Here’s the transcript. So far I’ve reviewed (very quickly) the portion of the argument (pp. 55 forward) dedicated to the question whether DOMA is constitutional (as opposed to the jurisdiction/standing issues in the first portion). Some very quick thoughts:

1. Justice Kennedy’s questions and comments are not encouraging, as they reflect a fundamental confusion that DOMA involves the exercise of an authority to regulate marriage. See, e.g., p. 76: “The question is whether or not the Federal government, under our federalism scheme, has the authority to regulate marriage.”

2. Some excellent questioning by the Chief Justice ought to dispel Kennedy’s confusion.

From the Chief’s exchange with SG Verrilli (p. 81):

CHIEF JUSTICE ROBERTS: Suppose your — you agree that Congress could go the other way, right?

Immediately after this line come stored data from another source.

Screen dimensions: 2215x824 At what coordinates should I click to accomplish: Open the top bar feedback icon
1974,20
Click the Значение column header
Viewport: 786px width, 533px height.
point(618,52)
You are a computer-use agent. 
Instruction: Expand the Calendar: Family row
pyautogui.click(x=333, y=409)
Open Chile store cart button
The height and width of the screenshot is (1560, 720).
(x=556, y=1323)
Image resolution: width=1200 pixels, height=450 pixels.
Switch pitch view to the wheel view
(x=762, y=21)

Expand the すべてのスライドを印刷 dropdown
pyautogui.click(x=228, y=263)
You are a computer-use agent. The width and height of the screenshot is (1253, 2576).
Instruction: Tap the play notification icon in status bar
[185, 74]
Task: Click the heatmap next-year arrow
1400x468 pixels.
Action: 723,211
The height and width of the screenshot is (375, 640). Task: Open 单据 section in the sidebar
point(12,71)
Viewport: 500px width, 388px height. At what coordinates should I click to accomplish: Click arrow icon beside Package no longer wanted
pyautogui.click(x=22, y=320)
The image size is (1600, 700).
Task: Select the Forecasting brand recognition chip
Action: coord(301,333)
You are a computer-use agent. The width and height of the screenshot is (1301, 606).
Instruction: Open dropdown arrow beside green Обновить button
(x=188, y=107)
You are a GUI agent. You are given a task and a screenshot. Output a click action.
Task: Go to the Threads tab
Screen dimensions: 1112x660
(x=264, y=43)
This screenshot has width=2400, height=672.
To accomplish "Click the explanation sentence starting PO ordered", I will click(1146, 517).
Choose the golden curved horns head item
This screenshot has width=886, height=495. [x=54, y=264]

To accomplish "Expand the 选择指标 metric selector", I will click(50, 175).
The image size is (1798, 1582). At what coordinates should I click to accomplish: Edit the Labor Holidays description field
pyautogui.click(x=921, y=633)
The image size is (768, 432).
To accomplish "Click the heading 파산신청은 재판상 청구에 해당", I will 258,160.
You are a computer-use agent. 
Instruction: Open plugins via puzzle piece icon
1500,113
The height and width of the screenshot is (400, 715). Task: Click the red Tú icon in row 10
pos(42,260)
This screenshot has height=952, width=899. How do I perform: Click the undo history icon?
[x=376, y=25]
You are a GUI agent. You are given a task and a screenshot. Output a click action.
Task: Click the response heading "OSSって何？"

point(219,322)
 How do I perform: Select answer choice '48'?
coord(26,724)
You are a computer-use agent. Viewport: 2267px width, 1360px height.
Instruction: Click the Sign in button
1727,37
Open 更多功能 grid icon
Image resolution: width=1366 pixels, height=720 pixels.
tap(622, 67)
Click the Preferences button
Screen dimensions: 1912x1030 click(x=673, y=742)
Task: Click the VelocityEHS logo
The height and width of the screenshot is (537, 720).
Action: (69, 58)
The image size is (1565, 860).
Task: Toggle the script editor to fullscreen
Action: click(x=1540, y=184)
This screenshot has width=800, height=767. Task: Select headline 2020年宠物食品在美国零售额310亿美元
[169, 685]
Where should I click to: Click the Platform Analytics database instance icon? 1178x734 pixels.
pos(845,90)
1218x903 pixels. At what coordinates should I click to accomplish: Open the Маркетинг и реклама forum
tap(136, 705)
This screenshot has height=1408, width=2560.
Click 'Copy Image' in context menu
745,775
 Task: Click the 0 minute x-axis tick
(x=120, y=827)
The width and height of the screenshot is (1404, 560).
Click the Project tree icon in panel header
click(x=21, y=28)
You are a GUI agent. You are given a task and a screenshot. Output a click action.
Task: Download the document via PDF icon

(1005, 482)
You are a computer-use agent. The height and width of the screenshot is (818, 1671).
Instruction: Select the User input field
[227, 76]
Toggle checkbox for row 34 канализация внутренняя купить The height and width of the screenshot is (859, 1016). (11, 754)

Congress could pass a new law today that says, We will give Federal benefits. When we say “marriage” in Federal law, we mean committed same-sex couples as well [i.e., whether or not married under state law], and that could apply across the board.

Or do you think that they couldn’t do that?

GENERAL VERRILLI: We think that wouldn’t raise an equal protection problem like this statute does, Mr. Chief Justice.

CHIEF JUSTICE ROBERTS: Well, no, my point is: It wouldn’t — you don’t think it would raise a federalism problem either, do you?

GENERAL VERRILLI: I don’t think it would raise a federalism problem.

But it can’t be the case that a federal definition of marriage for purposes of federalism law presents a federalism problem under DOMA but not under the Chief’s hypothetical.

3. I also liked this line of questioning from Justice Alito, which he posed to Paul Clement (pp. 76-77), then later (p. 99), in slightly different fashion, to plaintiff’s lawyer:

JUSTICE ALITO: Well, Congress could have achieved exactly what it achieved under Section 3 by excising the term “married” from the United States Code and replacing it with something more neutral. It could have said “certified domestic units,” and then defined this in exactly the way that Section 3 — exactly the way DOMA defines “marriage.”

Would that make a difference? In that instance, the Federal Government wouldn’t be purporting to say who is married and who is not married; it would be saying who is entitled to various Federal benefits and burdens based on a Federal definition.

What this shows, of course, is that Congress’s use of the word marriage for purposes of provisions of federal law, when it could have used, to identical effect, the term certified domestic units, shouldn’t confuse anyone into thinking that Congress is intruding on state regulation of marriage.

4. SG Verrilli initially conceded that DOMA doesn’t present a federalism problem (p. 81):

CHIEF JUSTICE ROBERTS: So just to be clear, you don’t think there is a federalism problem with what Congress has done in DOMA?

GENERAL VERRILLI: We — no, we don’t, Mr. Chief Justice.

But he then tried to back away from his concession by claiming that “the federalism analysis does play into the equal protection analysis.” (Pp. 84-85; see generally pp. 82-85.)

(I may not have much more on this today, as I’m heading soon to a panel discussion.)